To do: Retype each line of the data below exactly, beginning with the first and ending with the one that contains "Viewport: 341px width, 207px height.". Pictures do not belong in the copy.

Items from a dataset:

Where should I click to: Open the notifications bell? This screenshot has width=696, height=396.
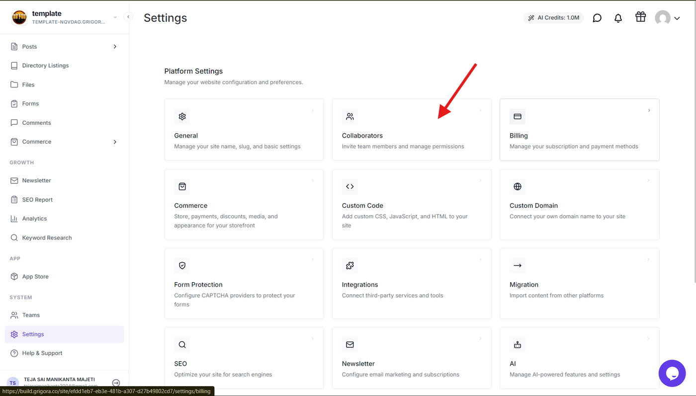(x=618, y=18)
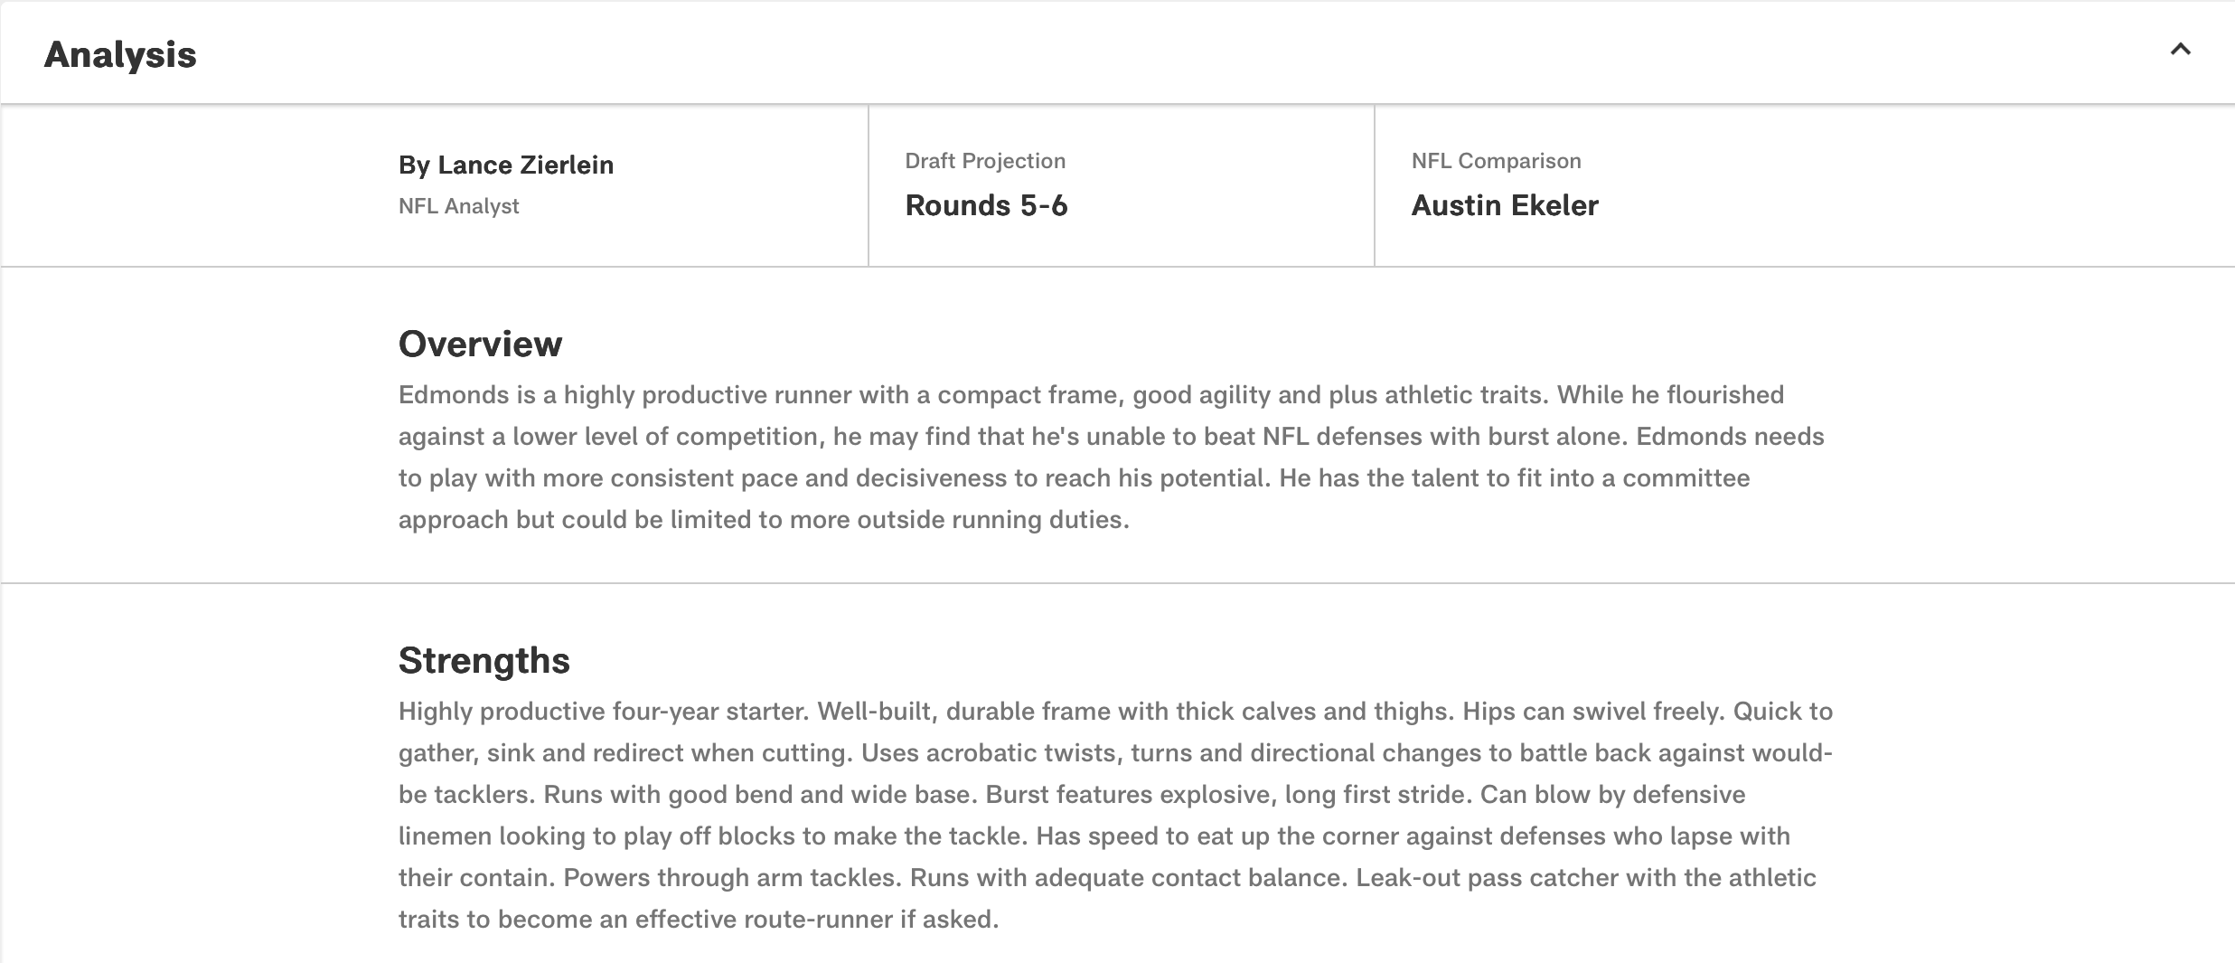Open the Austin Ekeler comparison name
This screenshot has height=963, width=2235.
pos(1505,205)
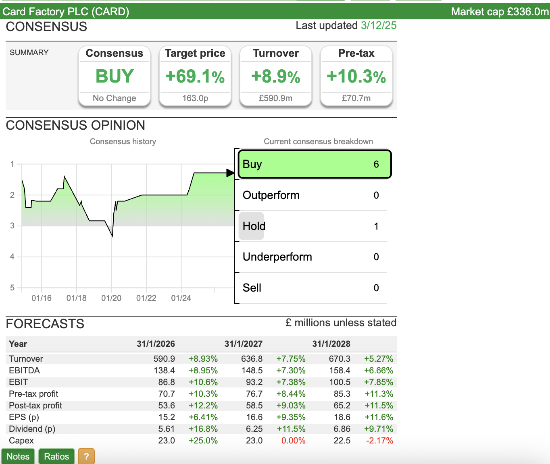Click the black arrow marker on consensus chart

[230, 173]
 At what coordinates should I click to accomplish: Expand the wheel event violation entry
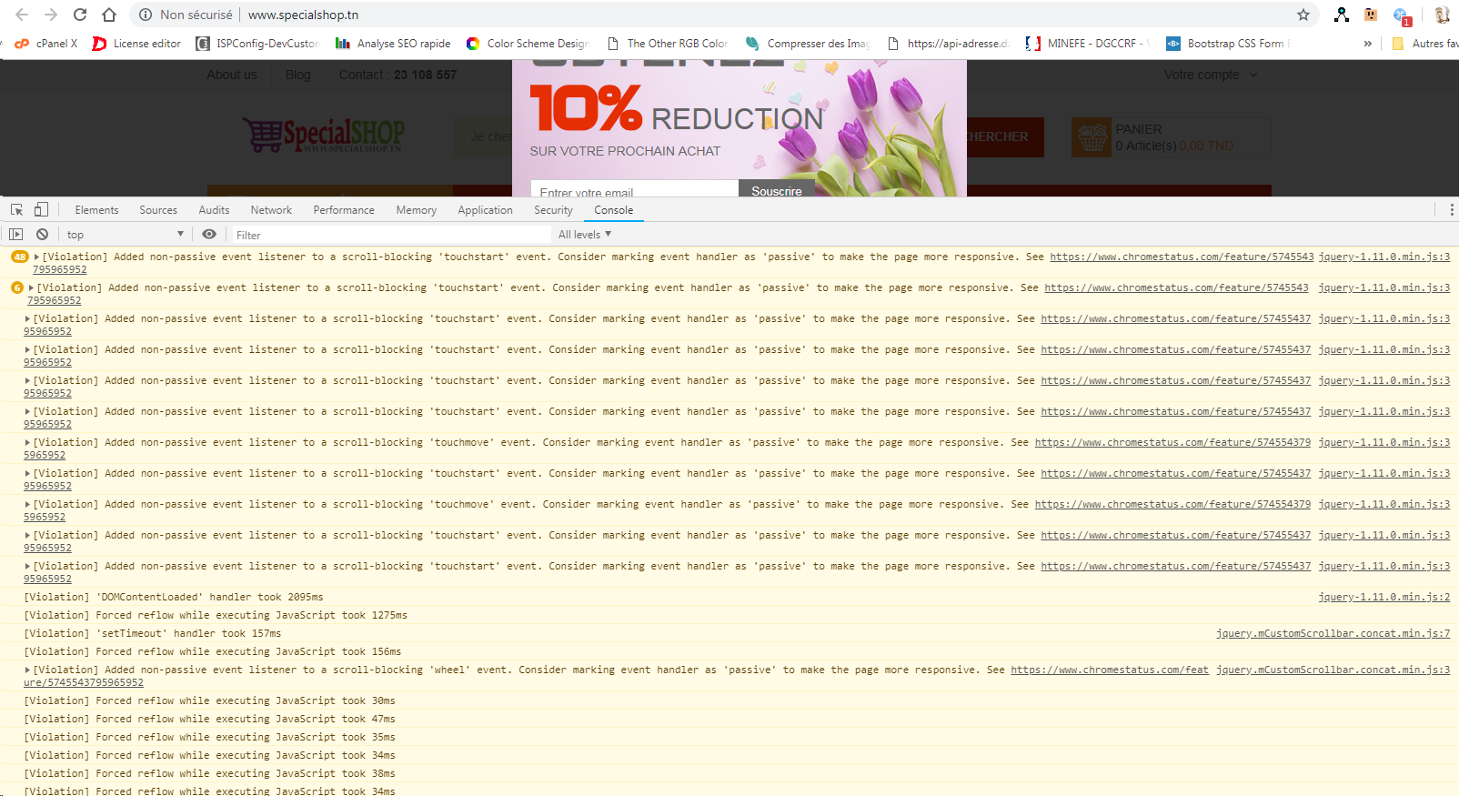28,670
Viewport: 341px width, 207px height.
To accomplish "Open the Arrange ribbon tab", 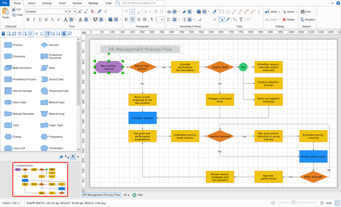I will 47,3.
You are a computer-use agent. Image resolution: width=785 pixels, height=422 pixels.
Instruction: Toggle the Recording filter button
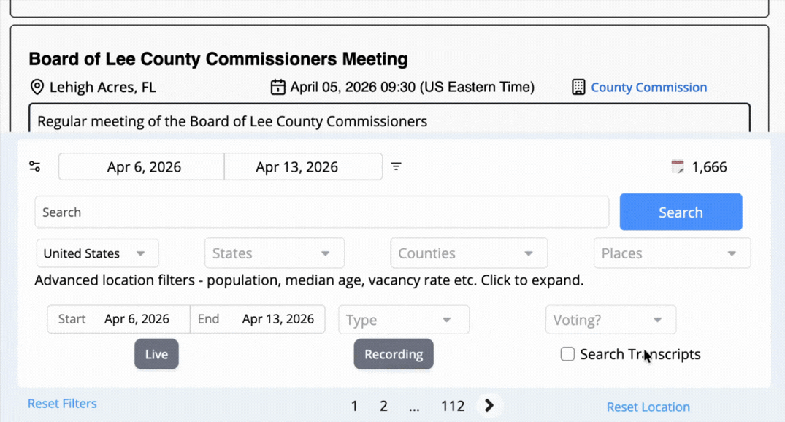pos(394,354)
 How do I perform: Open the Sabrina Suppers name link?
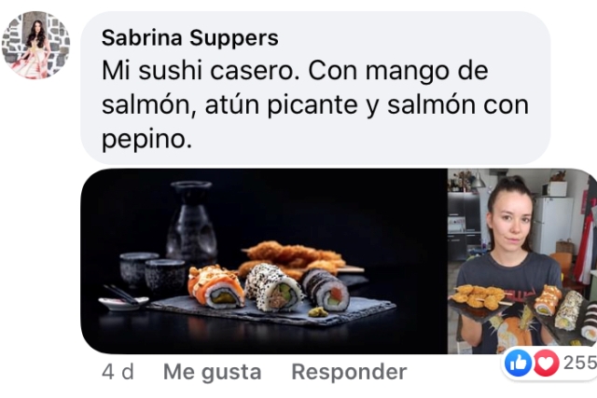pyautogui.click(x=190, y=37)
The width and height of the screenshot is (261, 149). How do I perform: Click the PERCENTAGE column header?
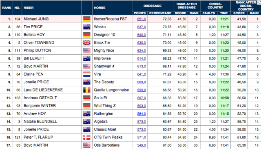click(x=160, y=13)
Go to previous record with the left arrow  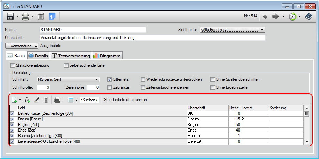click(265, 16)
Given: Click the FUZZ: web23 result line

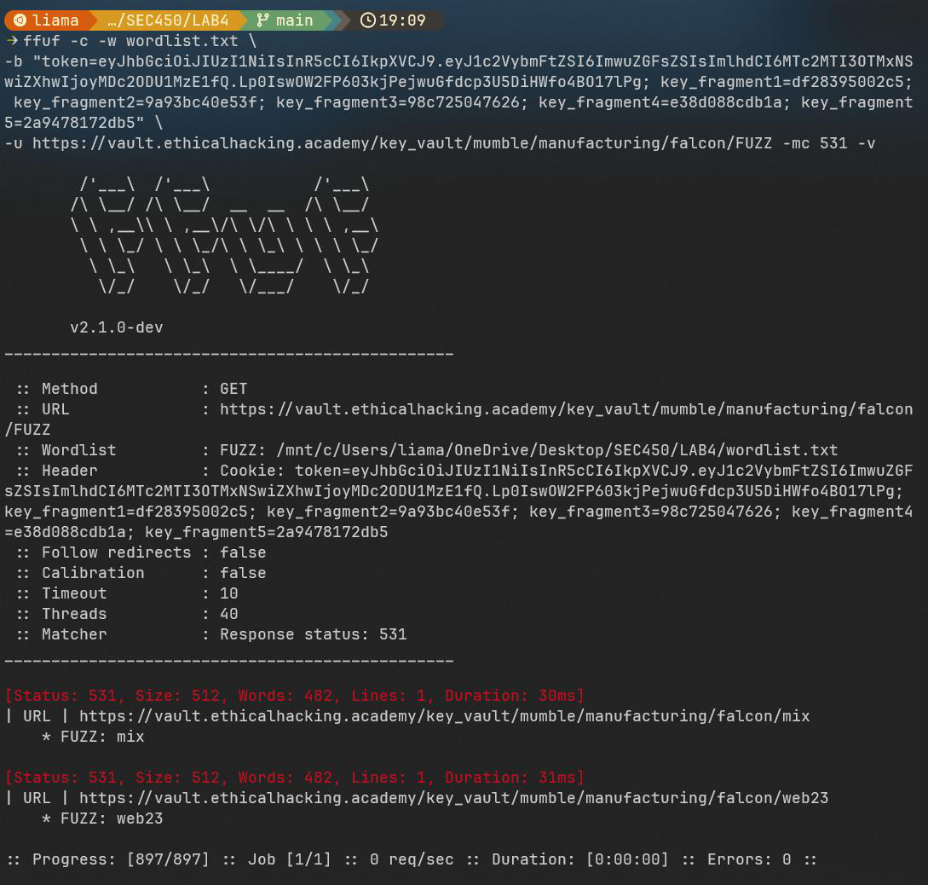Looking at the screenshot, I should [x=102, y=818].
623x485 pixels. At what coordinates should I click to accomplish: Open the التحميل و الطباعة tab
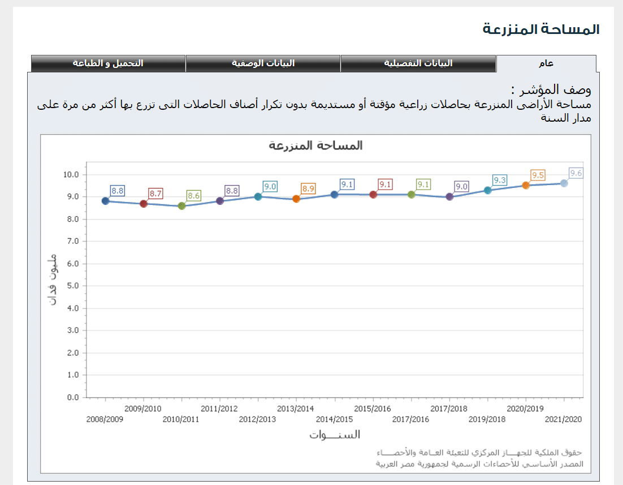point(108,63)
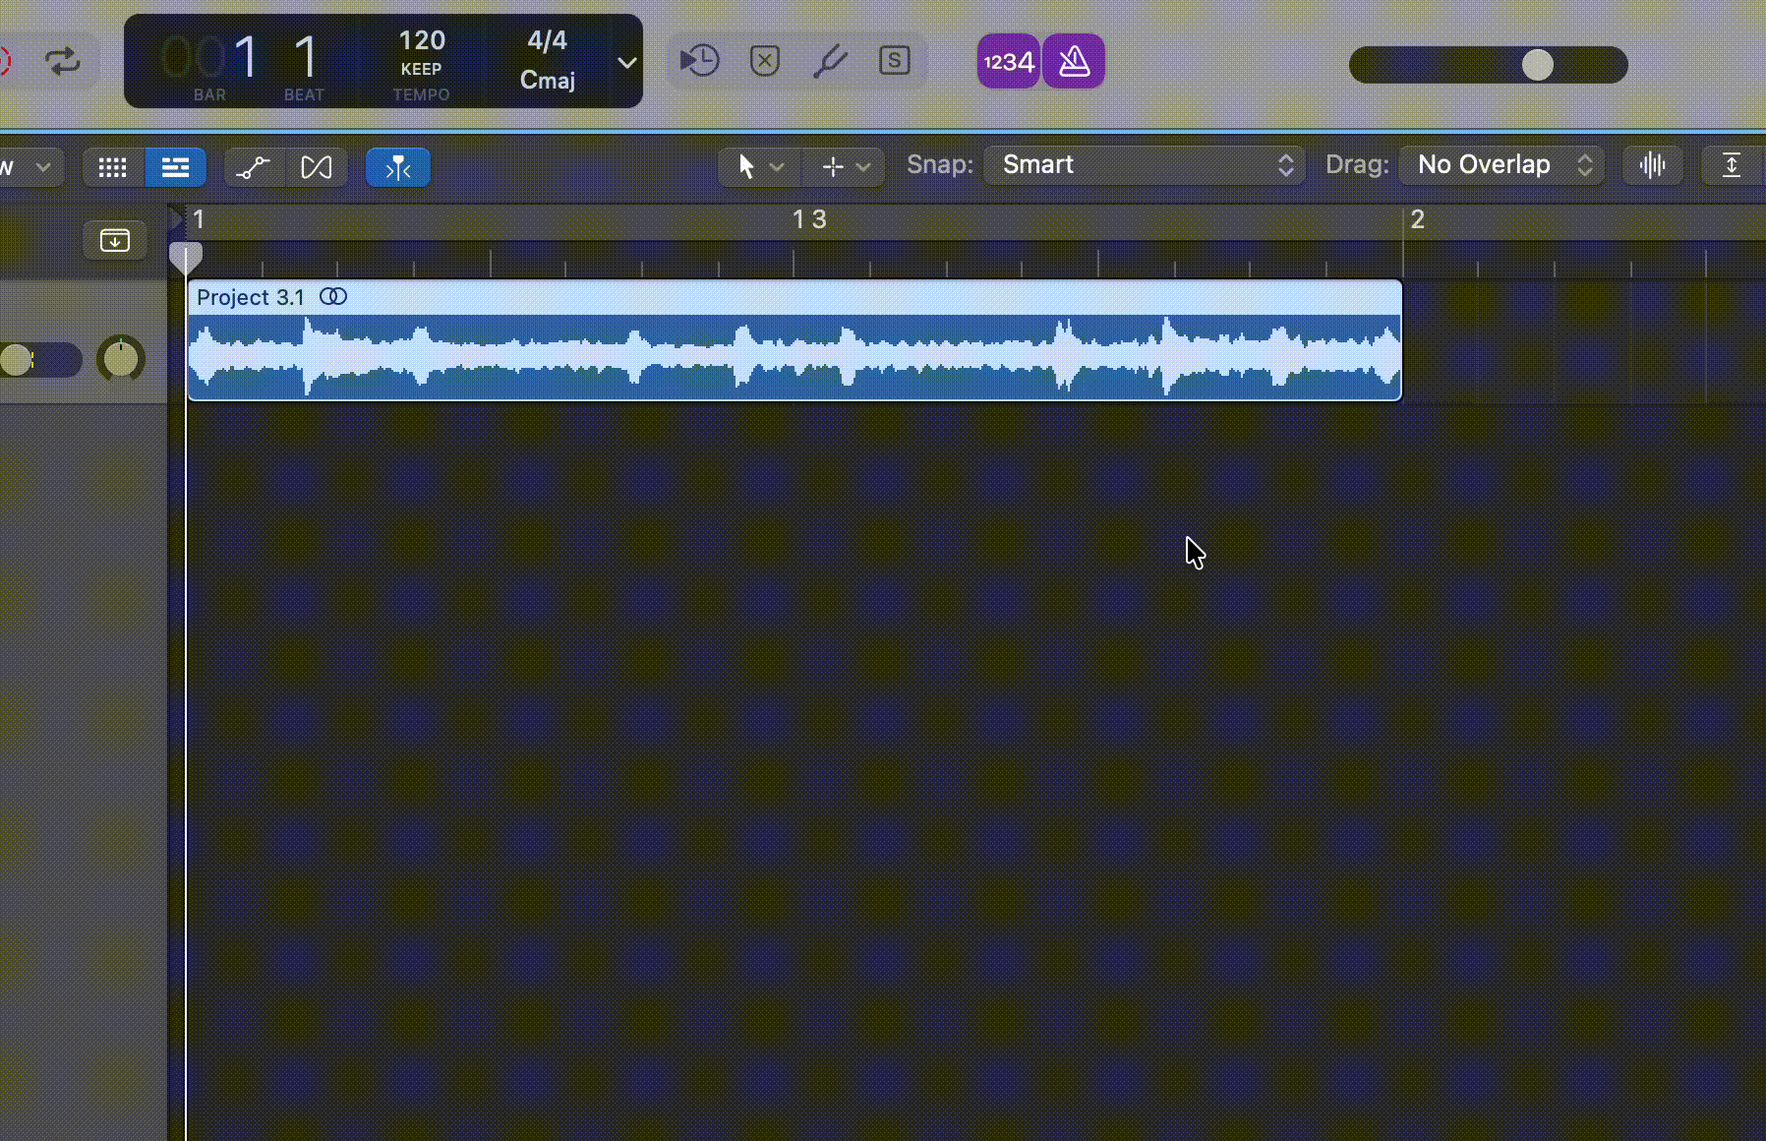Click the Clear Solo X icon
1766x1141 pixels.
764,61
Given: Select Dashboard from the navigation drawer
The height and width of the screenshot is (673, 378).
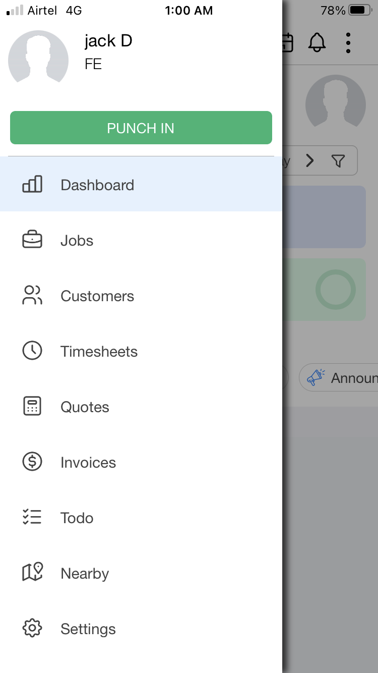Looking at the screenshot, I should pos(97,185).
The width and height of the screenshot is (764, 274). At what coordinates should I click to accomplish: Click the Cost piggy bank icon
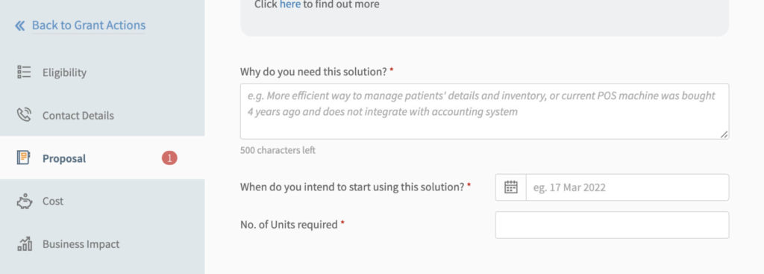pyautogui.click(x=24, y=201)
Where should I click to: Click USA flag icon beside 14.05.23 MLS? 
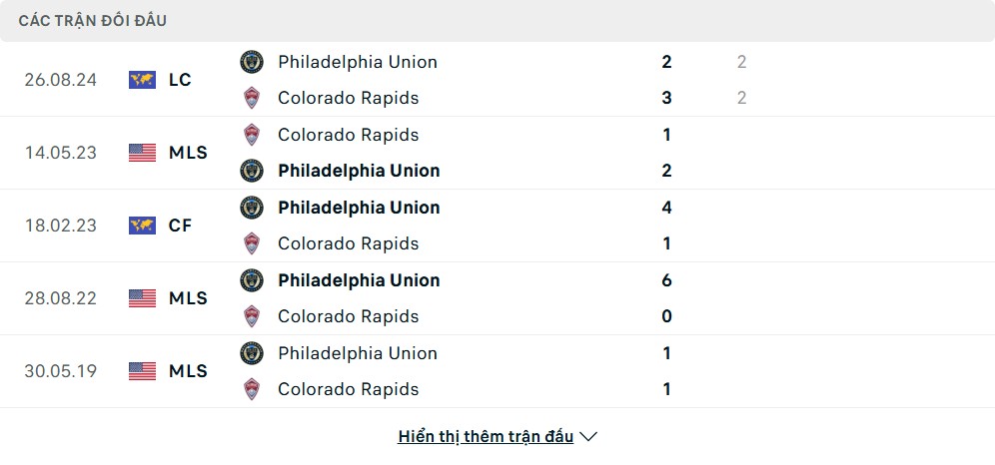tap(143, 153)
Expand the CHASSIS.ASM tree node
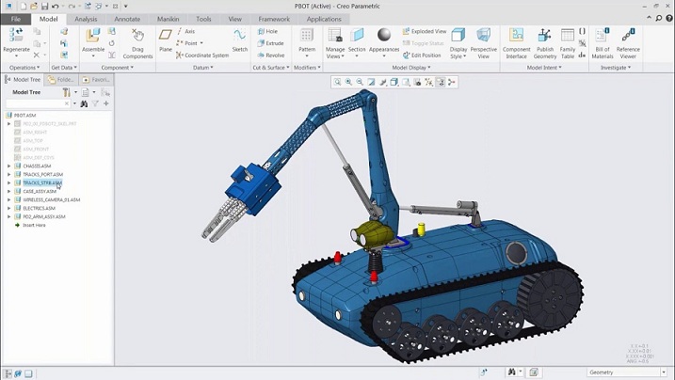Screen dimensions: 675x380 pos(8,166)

Response to the task:
Where should I click to: Open the notifications bell? This screenshot has width=696, height=396.
(x=618, y=18)
Open the Austin Ekeler comparison name
This screenshot has height=963, width=2235.
pos(1505,205)
Click the black arrow marker on consensus chart

[230, 173]
 At what coordinates should I click to accomplish: Expand the wheel event violation entry
28,670
Viewport: 341px width, 207px height.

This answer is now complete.